= EXERCISE BRIEF =
In the Greenville housing market overview, how many new listings were recorded in January?

Greenville’s housing story isn’t a single headline—it’s a bundle of moving parts that don’t always point in the same direction. In this episode of Selling Greenville, the focus stays tight on local numbers from the Greater Greenville Association of Realtors (GGAR) and what they tell us about the pace, pricing, and pulse of the Upstate market right now. The short version: supply dipped hard, then bounced; demand cooled; days on market climbed; prices stayed firm—especially at the higher end.


Before diving in, two quick caveats straight from the source material: (1) these observations are Greenville-specific, and (2) GGAR’s most recent pending numbers are typically revised upward a month later, so month-one pendings undercount reality. With that in mind, here’s where things stand—and where the data suggests things may be headed.


Where is the Market Trending?


Where the Greenville market is trending now


If the question is where the Greenville market is trending now, the answer is into a slower but still price-resilient lane. New listings plunged in December, then rebounded in January; buyers wrote fewer contracts and closed fewer deals; market time stretched; and yet the median and average prices held up—buoyed by strength in the mid-to-upper price bands and a notable share of new construction.


Where is the Market Trending?


New listings: December plunge, January rebound


  • December new listings fell to a four-year low (the weakest December since 2018).

  • January new listings bounced back to 1,380, a 7.5% year-over-year increase and a sharp month-over-month jump from December’s 945.


What might explain the whiplash? The episode points to a likely mix: homeowners pausing over the holidays, waiting to see where mortgage rates would settle, and then opting to list once the calendar flipped. Whether that pace sticks will depend in part on where rates head next.

= INFORMATION SHOWN =
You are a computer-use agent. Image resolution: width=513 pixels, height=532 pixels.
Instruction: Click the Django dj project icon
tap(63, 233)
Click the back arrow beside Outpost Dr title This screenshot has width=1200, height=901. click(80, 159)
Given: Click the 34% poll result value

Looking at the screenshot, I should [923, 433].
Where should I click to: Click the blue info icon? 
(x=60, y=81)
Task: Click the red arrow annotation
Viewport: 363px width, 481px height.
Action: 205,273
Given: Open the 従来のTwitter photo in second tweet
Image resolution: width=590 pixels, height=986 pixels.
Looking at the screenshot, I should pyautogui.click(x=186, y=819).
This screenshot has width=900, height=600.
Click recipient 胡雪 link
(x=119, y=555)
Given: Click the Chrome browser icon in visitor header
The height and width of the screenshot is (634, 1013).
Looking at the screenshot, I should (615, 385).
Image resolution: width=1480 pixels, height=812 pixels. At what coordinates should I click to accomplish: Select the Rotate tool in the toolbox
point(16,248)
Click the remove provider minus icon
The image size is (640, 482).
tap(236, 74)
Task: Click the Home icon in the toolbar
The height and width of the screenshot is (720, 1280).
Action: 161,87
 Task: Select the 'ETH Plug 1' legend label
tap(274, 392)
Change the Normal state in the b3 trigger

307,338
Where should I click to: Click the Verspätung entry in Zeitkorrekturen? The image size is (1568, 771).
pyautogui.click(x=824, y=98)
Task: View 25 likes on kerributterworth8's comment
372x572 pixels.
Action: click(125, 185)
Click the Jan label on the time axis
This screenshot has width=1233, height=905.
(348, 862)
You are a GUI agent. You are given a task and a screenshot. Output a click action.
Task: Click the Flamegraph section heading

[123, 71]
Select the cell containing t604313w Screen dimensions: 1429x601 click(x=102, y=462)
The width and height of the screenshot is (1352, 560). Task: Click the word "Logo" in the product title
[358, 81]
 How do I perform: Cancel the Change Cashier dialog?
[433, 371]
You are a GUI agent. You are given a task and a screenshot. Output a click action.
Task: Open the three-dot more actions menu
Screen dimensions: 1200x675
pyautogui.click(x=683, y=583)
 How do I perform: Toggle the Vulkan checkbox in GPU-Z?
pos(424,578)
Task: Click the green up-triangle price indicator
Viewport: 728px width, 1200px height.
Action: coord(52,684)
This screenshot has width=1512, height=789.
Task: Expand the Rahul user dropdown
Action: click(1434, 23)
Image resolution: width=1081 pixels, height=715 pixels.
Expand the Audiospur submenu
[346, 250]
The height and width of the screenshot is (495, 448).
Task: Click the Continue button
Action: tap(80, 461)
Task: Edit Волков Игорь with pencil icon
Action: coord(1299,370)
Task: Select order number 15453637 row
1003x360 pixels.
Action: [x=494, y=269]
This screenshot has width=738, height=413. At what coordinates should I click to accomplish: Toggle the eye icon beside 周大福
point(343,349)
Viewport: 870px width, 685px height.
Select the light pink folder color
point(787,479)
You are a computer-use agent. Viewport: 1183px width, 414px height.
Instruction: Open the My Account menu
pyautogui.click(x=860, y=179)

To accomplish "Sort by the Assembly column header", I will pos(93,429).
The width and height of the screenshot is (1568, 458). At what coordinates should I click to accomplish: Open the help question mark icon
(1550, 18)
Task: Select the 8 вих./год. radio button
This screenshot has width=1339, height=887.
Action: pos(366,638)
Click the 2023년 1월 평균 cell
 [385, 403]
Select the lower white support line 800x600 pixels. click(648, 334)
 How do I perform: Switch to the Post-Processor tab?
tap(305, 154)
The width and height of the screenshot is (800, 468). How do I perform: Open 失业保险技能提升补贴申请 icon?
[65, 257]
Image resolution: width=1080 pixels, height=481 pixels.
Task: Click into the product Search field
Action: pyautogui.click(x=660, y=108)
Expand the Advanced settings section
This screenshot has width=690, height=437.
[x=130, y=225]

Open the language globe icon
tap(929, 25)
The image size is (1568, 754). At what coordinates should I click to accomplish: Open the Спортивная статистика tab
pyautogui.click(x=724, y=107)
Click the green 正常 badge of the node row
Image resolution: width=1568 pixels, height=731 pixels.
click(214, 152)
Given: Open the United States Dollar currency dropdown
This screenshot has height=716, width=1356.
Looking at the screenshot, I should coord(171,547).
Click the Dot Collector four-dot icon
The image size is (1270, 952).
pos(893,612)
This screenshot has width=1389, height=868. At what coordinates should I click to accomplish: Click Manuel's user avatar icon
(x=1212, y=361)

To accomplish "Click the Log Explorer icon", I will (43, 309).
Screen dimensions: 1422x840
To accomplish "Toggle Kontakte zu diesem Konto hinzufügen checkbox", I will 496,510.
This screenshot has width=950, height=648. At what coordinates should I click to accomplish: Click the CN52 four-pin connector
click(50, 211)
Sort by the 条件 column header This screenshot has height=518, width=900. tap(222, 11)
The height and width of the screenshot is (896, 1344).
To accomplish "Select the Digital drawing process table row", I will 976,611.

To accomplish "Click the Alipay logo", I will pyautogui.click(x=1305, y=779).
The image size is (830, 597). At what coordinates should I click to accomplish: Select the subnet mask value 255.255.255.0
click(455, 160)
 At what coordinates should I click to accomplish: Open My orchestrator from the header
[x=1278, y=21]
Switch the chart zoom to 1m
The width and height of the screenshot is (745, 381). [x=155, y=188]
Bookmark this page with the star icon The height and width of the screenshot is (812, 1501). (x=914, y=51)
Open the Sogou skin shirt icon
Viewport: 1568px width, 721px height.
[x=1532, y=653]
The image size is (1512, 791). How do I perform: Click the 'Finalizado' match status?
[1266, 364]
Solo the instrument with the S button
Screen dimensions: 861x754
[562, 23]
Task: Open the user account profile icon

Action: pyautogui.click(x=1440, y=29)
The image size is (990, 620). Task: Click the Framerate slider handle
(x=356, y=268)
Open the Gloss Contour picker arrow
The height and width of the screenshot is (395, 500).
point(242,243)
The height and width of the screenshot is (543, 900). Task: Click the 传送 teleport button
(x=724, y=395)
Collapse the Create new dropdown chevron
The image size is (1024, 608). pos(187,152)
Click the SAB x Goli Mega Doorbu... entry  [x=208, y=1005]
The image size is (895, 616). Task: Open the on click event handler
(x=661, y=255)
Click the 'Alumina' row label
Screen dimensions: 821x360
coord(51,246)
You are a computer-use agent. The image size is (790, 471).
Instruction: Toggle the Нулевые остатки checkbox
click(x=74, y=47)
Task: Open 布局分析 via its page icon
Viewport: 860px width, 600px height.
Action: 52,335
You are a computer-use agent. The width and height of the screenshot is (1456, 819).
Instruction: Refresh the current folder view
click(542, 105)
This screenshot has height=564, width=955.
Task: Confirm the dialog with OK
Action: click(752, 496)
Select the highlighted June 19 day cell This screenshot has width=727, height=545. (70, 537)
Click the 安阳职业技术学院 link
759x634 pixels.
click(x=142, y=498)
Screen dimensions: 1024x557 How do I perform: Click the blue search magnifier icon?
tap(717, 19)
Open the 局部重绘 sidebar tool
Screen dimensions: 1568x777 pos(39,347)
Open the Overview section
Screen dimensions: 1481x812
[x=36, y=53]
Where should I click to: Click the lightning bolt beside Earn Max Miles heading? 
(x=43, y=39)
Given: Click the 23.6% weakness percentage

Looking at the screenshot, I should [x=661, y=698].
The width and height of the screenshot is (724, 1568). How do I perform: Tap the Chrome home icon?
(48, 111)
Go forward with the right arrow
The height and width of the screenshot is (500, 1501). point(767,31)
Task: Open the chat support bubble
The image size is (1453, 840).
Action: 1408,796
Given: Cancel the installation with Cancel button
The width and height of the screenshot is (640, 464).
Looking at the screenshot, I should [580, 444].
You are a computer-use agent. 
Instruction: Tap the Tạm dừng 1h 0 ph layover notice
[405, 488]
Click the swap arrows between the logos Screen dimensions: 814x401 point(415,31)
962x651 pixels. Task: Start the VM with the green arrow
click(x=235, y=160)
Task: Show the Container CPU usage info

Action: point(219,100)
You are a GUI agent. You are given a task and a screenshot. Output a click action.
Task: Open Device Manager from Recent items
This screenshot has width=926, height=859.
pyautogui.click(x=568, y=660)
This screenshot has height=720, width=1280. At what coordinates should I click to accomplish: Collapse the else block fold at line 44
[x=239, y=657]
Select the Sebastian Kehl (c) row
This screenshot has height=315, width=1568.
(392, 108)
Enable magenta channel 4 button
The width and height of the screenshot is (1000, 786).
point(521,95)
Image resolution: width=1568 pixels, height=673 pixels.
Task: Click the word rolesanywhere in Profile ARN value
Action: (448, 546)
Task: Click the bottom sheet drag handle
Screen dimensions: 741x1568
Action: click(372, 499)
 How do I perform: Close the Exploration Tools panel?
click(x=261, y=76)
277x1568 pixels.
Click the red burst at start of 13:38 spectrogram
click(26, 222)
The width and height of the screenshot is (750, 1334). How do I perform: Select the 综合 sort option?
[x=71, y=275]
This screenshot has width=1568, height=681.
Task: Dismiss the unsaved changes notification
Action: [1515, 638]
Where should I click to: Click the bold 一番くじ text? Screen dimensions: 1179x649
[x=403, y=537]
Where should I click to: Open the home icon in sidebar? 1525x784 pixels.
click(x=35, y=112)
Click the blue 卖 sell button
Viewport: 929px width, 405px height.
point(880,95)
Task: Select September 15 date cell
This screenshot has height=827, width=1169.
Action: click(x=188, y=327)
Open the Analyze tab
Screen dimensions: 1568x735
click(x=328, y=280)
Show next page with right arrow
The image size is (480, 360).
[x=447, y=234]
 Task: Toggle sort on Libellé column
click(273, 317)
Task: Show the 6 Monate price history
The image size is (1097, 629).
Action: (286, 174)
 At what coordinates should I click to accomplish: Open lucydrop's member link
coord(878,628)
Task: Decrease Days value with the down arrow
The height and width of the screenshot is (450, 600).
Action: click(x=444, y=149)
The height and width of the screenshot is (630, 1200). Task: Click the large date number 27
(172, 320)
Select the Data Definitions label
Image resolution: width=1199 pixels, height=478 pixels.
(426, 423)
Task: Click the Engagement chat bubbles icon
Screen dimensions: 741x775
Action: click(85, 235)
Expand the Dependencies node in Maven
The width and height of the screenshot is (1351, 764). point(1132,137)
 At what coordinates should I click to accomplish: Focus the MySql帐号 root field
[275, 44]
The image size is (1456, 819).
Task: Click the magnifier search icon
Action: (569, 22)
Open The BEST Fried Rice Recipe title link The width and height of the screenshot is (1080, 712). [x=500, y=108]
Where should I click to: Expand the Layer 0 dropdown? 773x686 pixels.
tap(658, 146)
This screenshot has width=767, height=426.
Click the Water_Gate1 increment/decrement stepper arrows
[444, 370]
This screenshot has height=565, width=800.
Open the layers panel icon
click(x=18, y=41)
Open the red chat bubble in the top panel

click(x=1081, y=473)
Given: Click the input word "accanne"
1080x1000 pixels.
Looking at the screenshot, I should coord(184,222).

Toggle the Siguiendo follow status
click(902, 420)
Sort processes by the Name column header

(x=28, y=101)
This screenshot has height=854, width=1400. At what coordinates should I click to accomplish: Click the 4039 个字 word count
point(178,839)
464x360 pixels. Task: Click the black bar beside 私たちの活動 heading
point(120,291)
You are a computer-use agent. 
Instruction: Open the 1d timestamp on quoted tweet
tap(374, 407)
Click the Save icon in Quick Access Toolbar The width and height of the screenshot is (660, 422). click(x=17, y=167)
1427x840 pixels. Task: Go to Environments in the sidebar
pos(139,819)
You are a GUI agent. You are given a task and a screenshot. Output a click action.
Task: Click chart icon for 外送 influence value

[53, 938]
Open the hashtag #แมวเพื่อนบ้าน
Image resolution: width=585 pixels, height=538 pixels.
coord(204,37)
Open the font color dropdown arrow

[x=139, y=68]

= SOLUTION TO THIS TASK =
1,380